Excerpts from a dataset:

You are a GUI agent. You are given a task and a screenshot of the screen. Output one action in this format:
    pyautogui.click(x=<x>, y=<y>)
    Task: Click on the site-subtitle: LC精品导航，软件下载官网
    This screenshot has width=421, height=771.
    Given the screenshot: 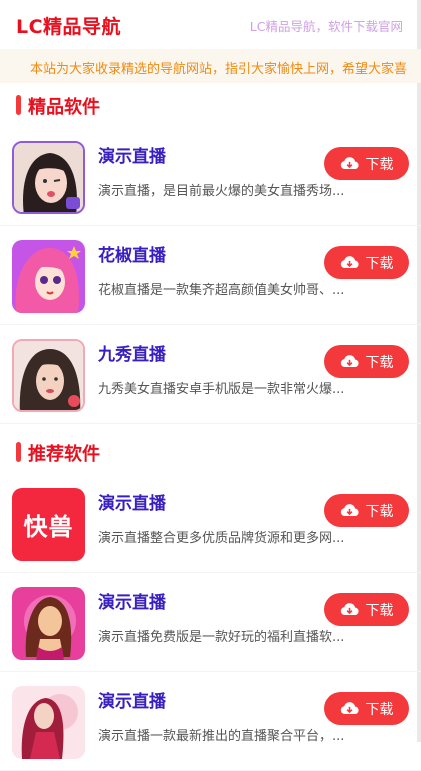 What is the action you would take?
    pyautogui.click(x=326, y=26)
    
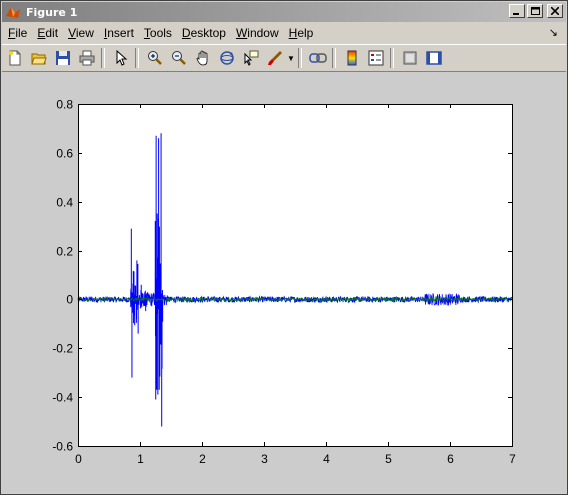 This screenshot has width=568, height=495. What do you see at coordinates (52, 12) in the screenshot?
I see `window-title: Figure 1` at bounding box center [52, 12].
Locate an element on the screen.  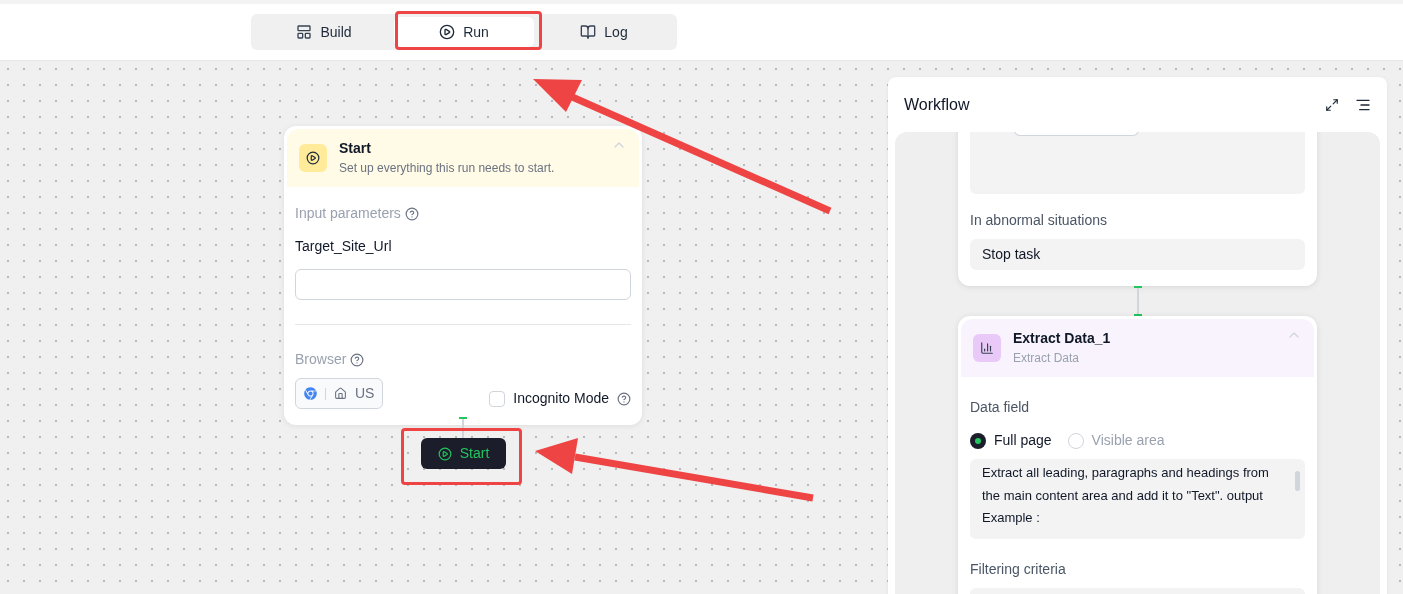
node-subtitle: Set up everything this run needs to start. is located at coordinates (448, 168).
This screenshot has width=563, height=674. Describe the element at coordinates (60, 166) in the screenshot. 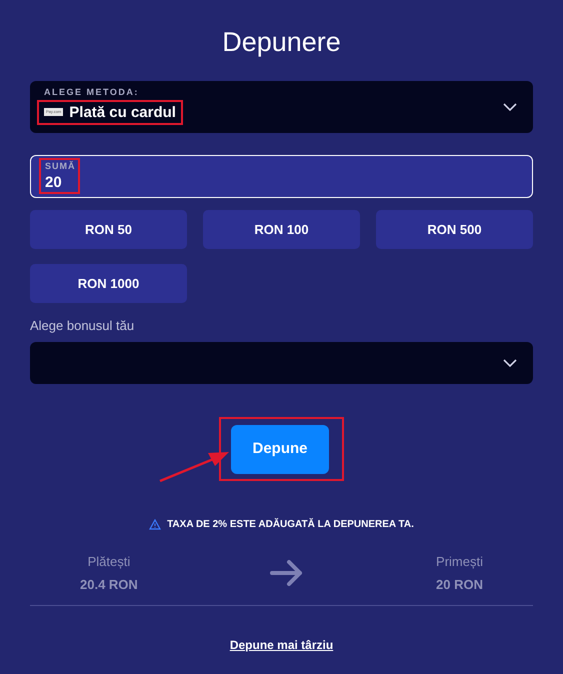

I see `field-label: SUMĂ` at that location.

▶ _TASK TO COMPLETE_
Reproduce the data from the line containing "This screenshot has width=563, height=674." through the end of the data, character for character, omitting the pictures.

▶ _RESULT OF THIS TASK_
This screenshot has width=563, height=674. Describe the element at coordinates (60, 166) in the screenshot. 

I see `field-label: SUMĂ` at that location.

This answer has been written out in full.